Dukkah Crusted Cauliflower – Monica Yates
Veggies/Slides

Dukkah Crusted Cauliflower

BY Monica Yates

I firstly made this recipe for Mingle (as I am their recipe developer) and was so hooked I needed to make it again and post it for you guys! Then, I went into my local fruit and veg store to find that they had these mini cauliflowers ON SALE!! As soon as I saw them I knew exactly what I needed to make with them and let me tell you – they were devoured.

  • 6 baby cauliflowers (or 1 cauliflower cut into florets)
  • 2 tbsp coconut oil melted or olive oil
  • 4 Tbsp Mingle Sahara Seasoning OR a combination of cumin, little ginger, cinnamon, allspice, paprika and salt
  • 2 Tbsp activated almonds
  • 2 Tbsp activated pepitas
  • 2 Tbsp activated sunflower seeds
  • 2 Tbsp sesame seeds
  • Salt and pepper
  1. Preheat the oven to 180c and line a baking tray.
  2. In a little blender, pulse the spice and nuts/seeds until chopped and place in a mixing bowl.
  3. Using a basting brush or pastry brush like this one , cover the cauliflowers with oil
  4. Roll the cauliflowers in the spice and then spoon more of the nuts and seeds over the top (the spice will stick to the cauliflower but you’ll have to sprinkle more of the seeds and nuts over it).

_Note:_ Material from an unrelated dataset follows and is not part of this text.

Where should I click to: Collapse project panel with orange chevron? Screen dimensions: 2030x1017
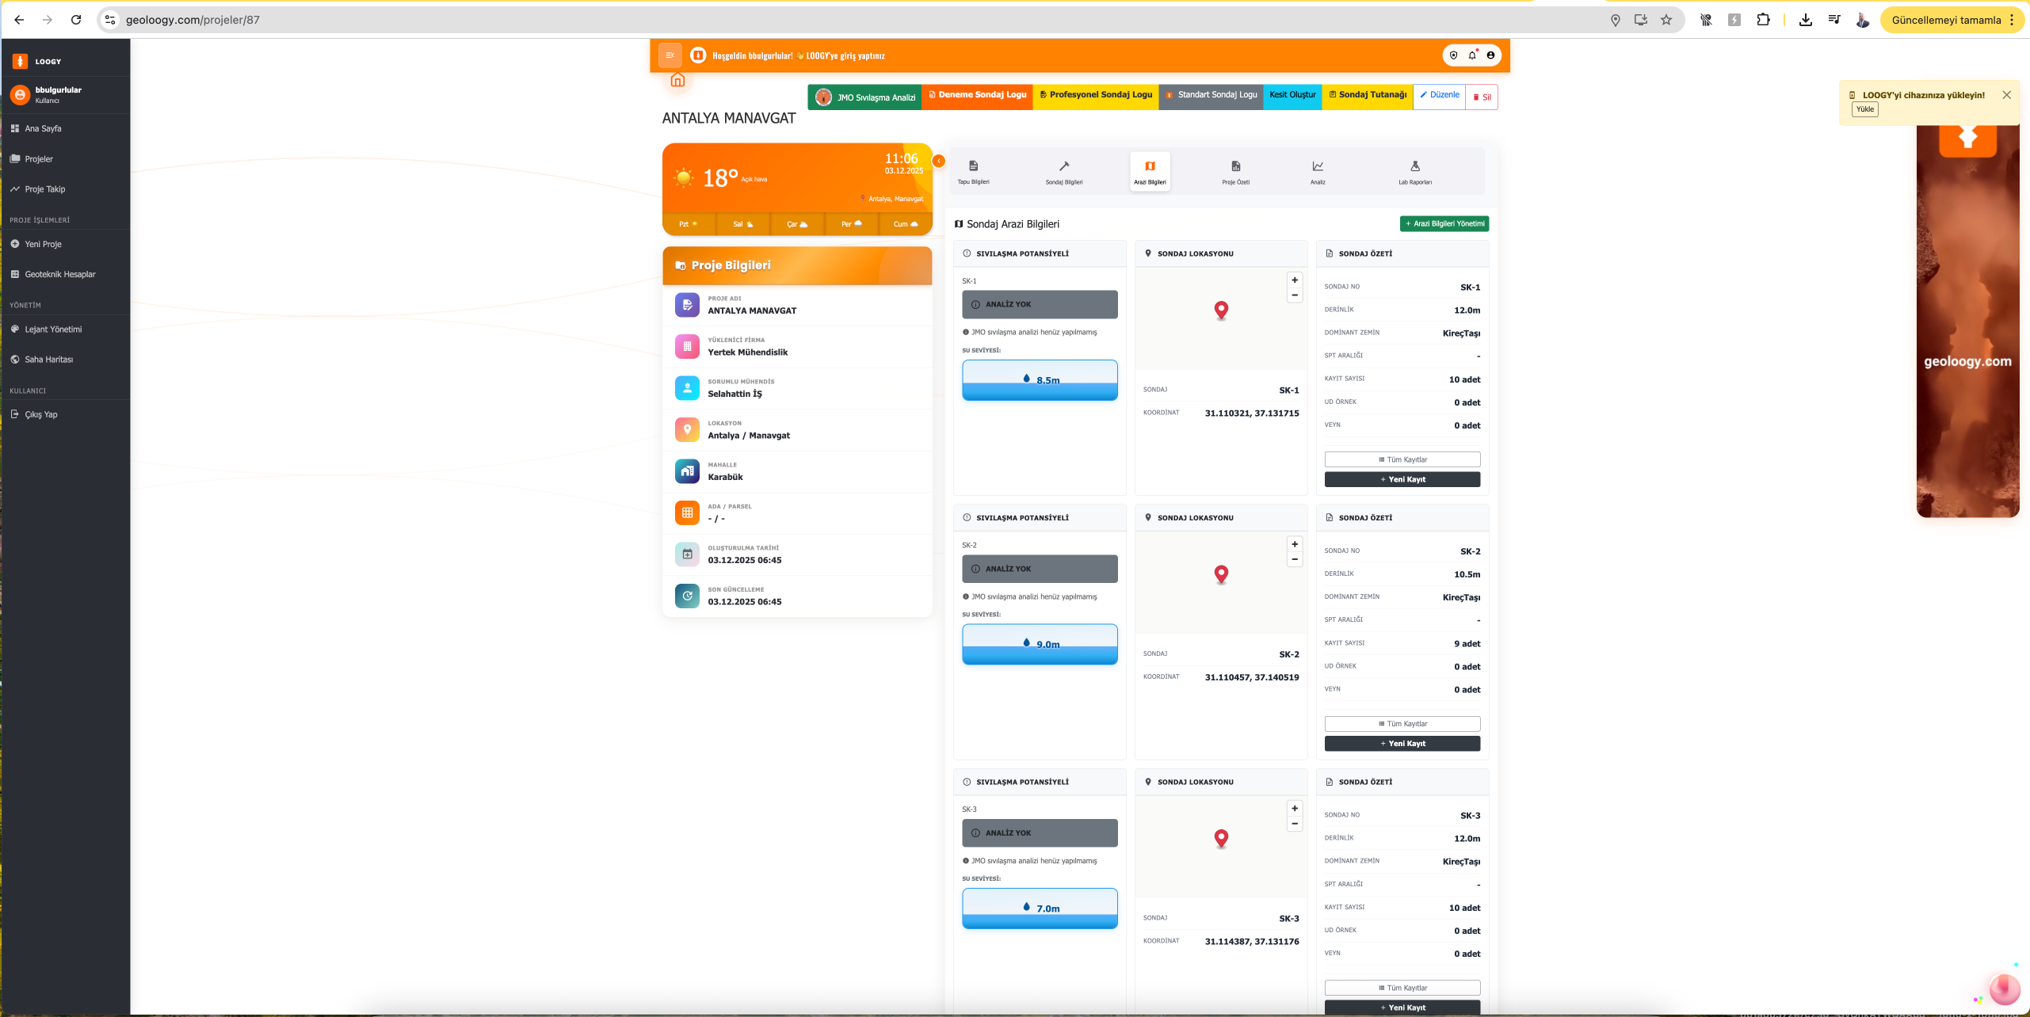click(939, 161)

Repeat for each cauliflower
  5. Sprinkle over any remaining dukkah and then season with salt and pepper
  6. Bake for 40 minutes until soft in the centre and golden and crispy on the outside!

If you are just using cauliflower florets, then just brush them all with oil and then sprinkle with the dukkah and roast for 30-35 minutes at 190c.